I handled all this by changing into a different pair of leggings; the ones I would wear every day if I thought no one would notice. As it is, I do wear them for days in a row if I know the only who’s going to see me on each of those days is B.. And even to him, I said, “You know I’m wearing tights under these so they don’t get totally dirty.” Not that that’s even all the way true. He, of course, just shrugged. “Whatever baby.”

The problem being that I look so very pregnant in everything I put on.

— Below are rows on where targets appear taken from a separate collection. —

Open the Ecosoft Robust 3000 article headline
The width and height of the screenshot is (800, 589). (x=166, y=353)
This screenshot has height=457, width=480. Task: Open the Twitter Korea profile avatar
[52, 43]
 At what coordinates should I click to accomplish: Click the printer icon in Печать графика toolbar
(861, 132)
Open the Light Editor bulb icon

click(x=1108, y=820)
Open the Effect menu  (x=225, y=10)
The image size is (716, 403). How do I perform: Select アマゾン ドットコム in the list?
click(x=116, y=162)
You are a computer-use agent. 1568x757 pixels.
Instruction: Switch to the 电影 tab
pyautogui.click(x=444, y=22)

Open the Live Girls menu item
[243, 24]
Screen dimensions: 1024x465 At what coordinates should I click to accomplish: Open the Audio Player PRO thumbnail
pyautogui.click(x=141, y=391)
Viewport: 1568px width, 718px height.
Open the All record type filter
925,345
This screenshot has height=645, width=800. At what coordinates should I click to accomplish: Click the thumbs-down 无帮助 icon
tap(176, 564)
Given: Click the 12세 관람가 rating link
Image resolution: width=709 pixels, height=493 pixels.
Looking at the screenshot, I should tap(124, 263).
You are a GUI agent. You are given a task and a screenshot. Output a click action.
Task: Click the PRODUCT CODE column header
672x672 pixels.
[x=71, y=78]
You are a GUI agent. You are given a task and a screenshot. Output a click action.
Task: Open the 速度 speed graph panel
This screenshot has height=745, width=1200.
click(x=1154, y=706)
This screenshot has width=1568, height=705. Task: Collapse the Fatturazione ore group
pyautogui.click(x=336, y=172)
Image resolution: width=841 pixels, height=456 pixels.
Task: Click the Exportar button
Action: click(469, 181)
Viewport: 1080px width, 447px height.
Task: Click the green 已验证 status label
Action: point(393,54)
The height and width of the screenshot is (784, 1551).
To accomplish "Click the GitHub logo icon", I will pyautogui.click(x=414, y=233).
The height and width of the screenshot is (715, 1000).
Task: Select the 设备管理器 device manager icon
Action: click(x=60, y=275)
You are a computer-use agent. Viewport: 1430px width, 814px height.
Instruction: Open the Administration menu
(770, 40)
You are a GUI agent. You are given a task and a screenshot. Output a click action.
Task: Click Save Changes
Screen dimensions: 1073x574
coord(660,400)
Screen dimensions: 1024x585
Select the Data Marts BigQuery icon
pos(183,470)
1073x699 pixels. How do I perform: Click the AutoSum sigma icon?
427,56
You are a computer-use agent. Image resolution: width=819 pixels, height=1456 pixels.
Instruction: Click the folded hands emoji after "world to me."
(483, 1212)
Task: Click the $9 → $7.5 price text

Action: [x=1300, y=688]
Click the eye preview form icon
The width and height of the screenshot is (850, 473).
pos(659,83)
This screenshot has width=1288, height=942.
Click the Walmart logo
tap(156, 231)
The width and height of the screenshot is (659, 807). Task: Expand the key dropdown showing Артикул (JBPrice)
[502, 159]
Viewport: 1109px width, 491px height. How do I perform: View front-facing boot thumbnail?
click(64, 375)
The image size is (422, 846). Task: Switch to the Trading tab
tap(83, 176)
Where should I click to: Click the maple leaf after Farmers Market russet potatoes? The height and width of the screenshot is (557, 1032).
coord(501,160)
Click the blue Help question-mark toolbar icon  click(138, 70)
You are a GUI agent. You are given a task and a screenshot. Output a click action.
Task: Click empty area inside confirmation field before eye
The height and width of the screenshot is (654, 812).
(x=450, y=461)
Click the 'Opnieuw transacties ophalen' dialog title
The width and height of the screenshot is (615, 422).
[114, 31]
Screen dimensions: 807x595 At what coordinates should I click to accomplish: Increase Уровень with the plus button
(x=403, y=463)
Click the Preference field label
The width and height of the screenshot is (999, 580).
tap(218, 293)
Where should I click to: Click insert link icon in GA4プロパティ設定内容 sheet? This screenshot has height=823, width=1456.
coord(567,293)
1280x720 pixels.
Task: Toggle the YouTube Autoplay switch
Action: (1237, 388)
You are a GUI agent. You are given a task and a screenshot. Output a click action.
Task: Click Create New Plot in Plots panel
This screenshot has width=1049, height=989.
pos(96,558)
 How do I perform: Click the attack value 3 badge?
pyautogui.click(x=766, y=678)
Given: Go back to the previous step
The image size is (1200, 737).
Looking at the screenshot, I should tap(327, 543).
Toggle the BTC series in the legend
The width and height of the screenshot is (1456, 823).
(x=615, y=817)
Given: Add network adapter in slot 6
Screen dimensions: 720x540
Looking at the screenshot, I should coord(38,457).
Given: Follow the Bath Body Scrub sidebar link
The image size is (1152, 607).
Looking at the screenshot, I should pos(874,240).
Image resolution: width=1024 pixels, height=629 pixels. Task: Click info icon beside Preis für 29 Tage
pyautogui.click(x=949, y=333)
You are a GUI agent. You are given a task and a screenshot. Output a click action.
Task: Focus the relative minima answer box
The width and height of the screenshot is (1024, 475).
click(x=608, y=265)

Last night it stopped making sense that I was pregnant. In my brain, I was just me, the same familiar me, same types of thoughts, same personality, but I couldn’t connect to the body below. My back was tingling and the skin of my belly taut, and when I tried to sit up from my sunken couch, I needed to push first and then roll, and it was awkward and weird and foreign. My body very much not my own

Movies I will not be watching: Rosemary’s Baby, Invasion of the Body Snatchers, Alien.

I would like to say that my body and brain have been reunited with my outfit change into my favorite leggings, but so far, I’m still itchy and fidgety and discontent. And irritable. Also, restless. Probably one of those days where it’s a good thing that I work with a gaggle of energetic teens because in a very short while I won’t have the time or mental space to pay attention to myself.

I would like there to a right shirt to fix it, a right breakfast, maybe if I go get a muffin, maybe if I wear hoops. I don’t know.

And as a final complaint, the fruit and vegetable sizing system has completely broken down. This week the babe is said to be a mango, but last week it was supposed to be a spaghetti squash, and spaghetti squash are bigger than mangoes. And also, two weeks ago, it was a banana. Because of the length. Not the girth. No comment.

For now, it’s time for me to get this body of mine in motion; to bundle it up, take it work, and see if over the course of the day we can make up.